**EXCERPT TO READ:**
◆ ◆ ◆ ◆ ◆

Vanilla quicksort is, as ever, a good example. It's T( n^2 ) in the worst case (it will actually take at least n^2 steps, but not significantly more), but T(n.log n) in the average case, which is to say the expected number of steps is proportional to n.log n. In the best case it is also T(n.log n) - but you could improve that for, by example, checking if the array was already sorted in which case the best case running time would be T( n ).
How does this relate to your question about the practical realisations of these bounds? Well, unfortunately, O( ) notation hides constants which real-world implementations have to deal with. So although we can say that, for example, for a T(n^2) operation we have to visit every possible pair of elements, we don't know how many times we have to visit them (except that it's not a function of n). So we could have to visit every pair 10 times, or 10^10 times, and the T(n^2) statement makes no distinction. Lower order functions are also hidden - we could have to visit every pair of elements once, and every individual element 100 times, because n^2 + 100n = T(n^2). The idea behind O( ) notation is that for large enough n, this doesn't matter at all because n^2 gets so much larger than 100n that we don't even notice the impact of 100n on the running time. However, we often deal with 'sufficiently small' n such that constant factors and so on make a real, significant difference.
For example, quicksort (average cost T(n.log n)) and heapsort (average cost T(n.log n)) are both sorting algorithms with the same average cost - yet quicksort is typically much faster than heapsort. This is because heapsort does a few more comparisons per element than quicksort.
This is not to say that O( ) notation is useless, just imprecise. It's quite a blunt tool to wield for small n.
(As a final note to this treatise, remember that O( ) notation just describes the growth of any function - it doesn't necessarily have to be time, it could be memory, messages exchanged in a distributed system or number of CPUs required for a parallel algorithm.)

The way I describe it to my nontechnical friends is like this:
Consider multi-digit addition. Good old-fashioned, pencil-and-paper addition. The kind you learned when you were 7-8 years old. Given two three-or-four-digit numbers, you can find out what they add up to fairly easily.
If I gave you two 100-digit numbers, and asked you what they add up to, figuring it out would be pretty straightforward, even if you had to use pencil-and-paper. A bright kid could do such an addition in just a few minutes. This would only require about 100 operations.
Now, consider multi-digit multiplication. You probably learned that at around 8 or 9 years old. You (hopefully) did lots of repetitive drills to learn the mechanics behind it.
Now, imagine I gave you those same two 100-digit numbers and told you to multiply them together. This would be a much, much harder task, something that would take you hours to do - and that you'd be unlikely to do without mistakes. The reason for this is that (this version of) multiplication is O(n^2); each digit in the bottom number has to be multiplied by each digit in the top number, leaving a total of about n^2 operations. In the case of the 100-digit numbers, that's 10,000 multiplications.

◆ ◆ ◆ ◆ ◆

**PROVIDED MATERIAL:**
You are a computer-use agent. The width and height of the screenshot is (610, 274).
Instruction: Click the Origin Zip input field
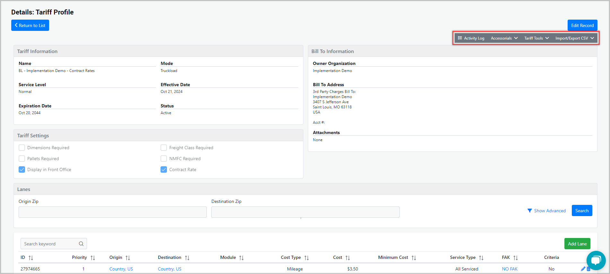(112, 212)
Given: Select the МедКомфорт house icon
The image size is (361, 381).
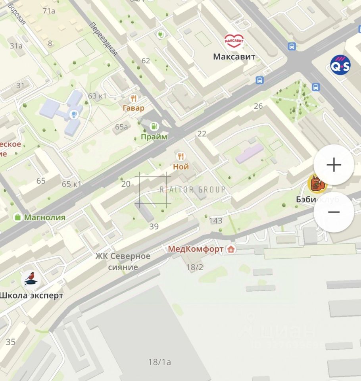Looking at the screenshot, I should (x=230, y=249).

◆ ◆ ◆ ◆ ◆

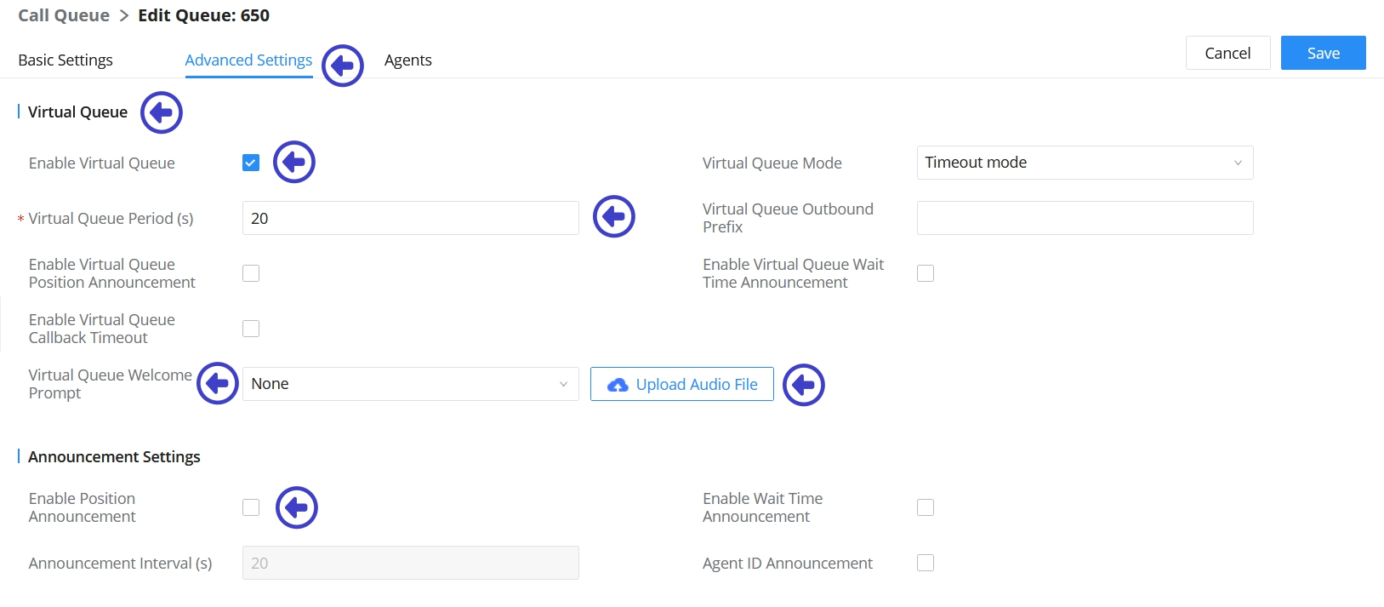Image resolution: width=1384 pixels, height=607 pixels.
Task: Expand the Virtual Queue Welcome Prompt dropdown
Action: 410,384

◆ ◆ ◆ ◆ ◆

**GOAL A:** In the excerpt on O( ) notation, how many multiplications does multiplying two 100-digit numbers take?
**GOAL B:** Using the excerpt on O( ) notation, explain why quicksort is typically much faster than heapsort even though both have the same average cost.

**CORRECT ANSWER A:** It takes 10,000 multiplications.

**CORRECT ANSWER B:** Heapsort does a few more comparisons per element than quicksort. O( ) notation hides such constant factors, so two algorithms with the same bound can differ noticeably in real running time.